Segment Start: Provided records
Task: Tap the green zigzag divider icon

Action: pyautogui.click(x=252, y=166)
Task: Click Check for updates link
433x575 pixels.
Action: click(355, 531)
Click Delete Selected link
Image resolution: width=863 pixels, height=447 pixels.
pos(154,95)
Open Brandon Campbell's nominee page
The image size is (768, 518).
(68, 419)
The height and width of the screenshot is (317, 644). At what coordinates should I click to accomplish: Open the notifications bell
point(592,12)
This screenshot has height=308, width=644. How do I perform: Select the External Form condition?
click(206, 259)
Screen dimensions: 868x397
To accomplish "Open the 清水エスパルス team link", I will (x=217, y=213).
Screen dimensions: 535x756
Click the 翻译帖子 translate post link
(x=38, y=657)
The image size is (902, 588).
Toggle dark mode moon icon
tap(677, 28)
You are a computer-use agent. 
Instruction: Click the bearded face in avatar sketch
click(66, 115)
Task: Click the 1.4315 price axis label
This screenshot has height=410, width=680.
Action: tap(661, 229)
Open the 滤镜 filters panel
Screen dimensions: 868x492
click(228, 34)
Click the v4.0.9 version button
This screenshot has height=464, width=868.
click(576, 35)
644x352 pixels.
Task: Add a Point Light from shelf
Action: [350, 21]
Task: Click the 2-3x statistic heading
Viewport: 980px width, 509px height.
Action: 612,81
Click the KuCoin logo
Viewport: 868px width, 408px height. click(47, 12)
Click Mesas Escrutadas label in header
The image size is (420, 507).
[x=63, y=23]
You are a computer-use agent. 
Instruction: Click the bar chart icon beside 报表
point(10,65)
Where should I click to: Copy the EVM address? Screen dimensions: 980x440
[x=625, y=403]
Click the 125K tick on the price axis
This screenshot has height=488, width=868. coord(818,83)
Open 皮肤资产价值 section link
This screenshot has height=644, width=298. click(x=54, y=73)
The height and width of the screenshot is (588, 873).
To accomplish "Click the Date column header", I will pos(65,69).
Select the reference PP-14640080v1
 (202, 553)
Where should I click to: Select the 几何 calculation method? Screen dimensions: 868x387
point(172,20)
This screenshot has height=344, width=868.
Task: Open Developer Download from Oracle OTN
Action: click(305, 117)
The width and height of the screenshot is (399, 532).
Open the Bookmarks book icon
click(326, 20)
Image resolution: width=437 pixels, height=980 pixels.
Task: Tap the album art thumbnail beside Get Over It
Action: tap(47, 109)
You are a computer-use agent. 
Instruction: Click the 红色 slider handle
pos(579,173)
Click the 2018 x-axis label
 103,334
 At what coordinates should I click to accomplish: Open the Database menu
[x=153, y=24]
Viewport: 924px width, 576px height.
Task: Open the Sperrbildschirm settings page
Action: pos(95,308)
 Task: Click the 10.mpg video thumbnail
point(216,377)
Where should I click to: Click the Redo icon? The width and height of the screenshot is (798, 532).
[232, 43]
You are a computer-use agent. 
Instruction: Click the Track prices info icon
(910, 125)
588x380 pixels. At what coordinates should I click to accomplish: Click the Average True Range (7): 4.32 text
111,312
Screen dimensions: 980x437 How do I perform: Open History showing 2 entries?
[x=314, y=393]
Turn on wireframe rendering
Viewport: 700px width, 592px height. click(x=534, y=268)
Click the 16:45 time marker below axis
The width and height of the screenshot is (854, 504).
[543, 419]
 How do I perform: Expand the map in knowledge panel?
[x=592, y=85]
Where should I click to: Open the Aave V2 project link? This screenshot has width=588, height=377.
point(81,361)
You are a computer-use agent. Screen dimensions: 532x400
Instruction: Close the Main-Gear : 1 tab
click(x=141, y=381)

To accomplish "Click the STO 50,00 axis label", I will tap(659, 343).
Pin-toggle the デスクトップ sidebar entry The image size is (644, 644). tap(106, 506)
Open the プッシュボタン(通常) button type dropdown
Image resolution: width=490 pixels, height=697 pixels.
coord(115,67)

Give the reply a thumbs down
Segment End: Provided records
▸ **Problem to solve**:
Filter the entries above and copy only the lines that hold "will".

▸ **Result of this exercise**:
To accomplish "Open the 清水エスパルス team link", I will (x=217, y=213).
To accomplish "Click the Date column header", I will pos(65,69).
To accomplish "Click the STO 50,00 axis label", I will tap(659, 343).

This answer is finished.